Rep. Lipinski Joins Students from Lemont and Joliet Teaching Science to Younger Students from Chicago
This morning, Congressman Dan Lipinski (IL-3) joined ten student volunteers from schools in Lemont and Joliet at the Academy for Global Citizenship in Chicago as they helped teach 25 6th graders about science. Lipinski, a senior member of the House Committee on Science, Space, and Technology and co-chair of the STEM (Science, Technology, Engineering, and Mathematics) Education Caucus, had the pleasure of seeing firsthand some of the best and brightest 8th -10th grade students who are participating in the Project Infinite Green program lead grade school children through the hands-on learning experience of building a personal solar powered charging station.
“I have supported Project Infinite Green from its first days and am always impressed with the hard work of these students who are guided by numerous mentors volunteering their time to teach,” Rep. Lipinski said. “It is great to see these students who have been helped through mentorship play a similar role for younger students, passing on their knowledge and love for science. About 35 years ago as an 8th grader I did the same thing, teaching 3rd graders about science. This helped drive my interest in science and my desire to be a teacher. As a former educator with an engineering degree, the eagerness of these older students to spark a passion for scientific exploration in others is to be commended, and will hopefully pay dividends for both them and their younger students.”
Rep. Lipinski was joined at the event by Congressman Bill Foster, the Ambassador and Consulate General to Morocco, and leaders from the InSPIRE organization, Dr. Siva Sivananthan and Raja Krishnamoorthi.
Project Infinite Green is an after school program that encourages STEM education by taking local children on a detailed study of US energy sources. Students learn from mentors from the Department of Energy, Argonne National Laboratories, Exelon, Exxon/Mobil, and many others.

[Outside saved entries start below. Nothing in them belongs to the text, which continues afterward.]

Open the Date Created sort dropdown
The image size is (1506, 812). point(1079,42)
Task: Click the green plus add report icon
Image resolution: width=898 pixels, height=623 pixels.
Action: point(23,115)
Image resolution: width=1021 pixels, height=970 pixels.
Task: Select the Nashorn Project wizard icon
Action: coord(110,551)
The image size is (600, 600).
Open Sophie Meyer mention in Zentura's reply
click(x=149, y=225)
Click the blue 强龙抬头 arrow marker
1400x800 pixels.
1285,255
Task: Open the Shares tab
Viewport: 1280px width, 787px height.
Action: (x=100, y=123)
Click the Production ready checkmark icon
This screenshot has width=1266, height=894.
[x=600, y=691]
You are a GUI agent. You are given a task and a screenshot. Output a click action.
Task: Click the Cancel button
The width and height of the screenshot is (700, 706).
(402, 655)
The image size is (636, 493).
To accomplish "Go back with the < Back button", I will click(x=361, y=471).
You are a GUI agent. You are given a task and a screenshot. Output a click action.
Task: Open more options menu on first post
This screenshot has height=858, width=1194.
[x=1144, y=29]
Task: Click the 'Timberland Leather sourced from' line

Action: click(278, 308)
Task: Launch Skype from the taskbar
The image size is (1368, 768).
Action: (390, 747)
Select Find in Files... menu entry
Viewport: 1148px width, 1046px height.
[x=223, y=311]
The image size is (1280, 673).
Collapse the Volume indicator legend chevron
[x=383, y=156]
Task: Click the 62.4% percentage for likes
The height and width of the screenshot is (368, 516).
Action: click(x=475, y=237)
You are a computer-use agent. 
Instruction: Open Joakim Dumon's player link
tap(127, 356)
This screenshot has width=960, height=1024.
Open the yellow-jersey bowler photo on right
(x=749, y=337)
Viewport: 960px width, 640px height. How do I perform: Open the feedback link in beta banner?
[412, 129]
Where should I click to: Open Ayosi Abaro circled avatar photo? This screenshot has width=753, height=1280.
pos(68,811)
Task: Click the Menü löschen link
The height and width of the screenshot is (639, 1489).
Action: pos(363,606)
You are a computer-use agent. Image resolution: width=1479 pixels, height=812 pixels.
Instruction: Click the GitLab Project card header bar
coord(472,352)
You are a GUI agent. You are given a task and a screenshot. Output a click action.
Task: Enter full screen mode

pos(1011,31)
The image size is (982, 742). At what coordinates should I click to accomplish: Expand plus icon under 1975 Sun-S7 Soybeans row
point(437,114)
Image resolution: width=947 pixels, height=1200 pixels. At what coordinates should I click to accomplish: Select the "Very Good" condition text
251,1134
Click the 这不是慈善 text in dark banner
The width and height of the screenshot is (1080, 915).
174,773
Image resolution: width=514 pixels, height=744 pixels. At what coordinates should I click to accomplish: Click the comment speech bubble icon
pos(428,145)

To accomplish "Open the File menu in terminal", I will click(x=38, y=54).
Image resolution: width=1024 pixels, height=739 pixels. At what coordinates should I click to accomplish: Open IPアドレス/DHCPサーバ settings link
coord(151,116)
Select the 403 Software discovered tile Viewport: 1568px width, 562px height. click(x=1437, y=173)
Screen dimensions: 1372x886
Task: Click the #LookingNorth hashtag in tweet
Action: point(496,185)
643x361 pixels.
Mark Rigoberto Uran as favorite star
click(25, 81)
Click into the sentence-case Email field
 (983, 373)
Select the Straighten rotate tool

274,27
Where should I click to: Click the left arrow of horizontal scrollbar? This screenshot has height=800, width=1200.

Students dedicate at least three hours weekly to their coursework. They learn about both traditional and renewable energy sources, energy policy, climate change, environmental enforcement, and business plan development. At the end of the program, students are charged with creating a business plan that draws upon all that they have learned. Some of the students have decided that peer-to-peer energy teaching, such as the program that occurred today, will be part of their 2013-14 business plans.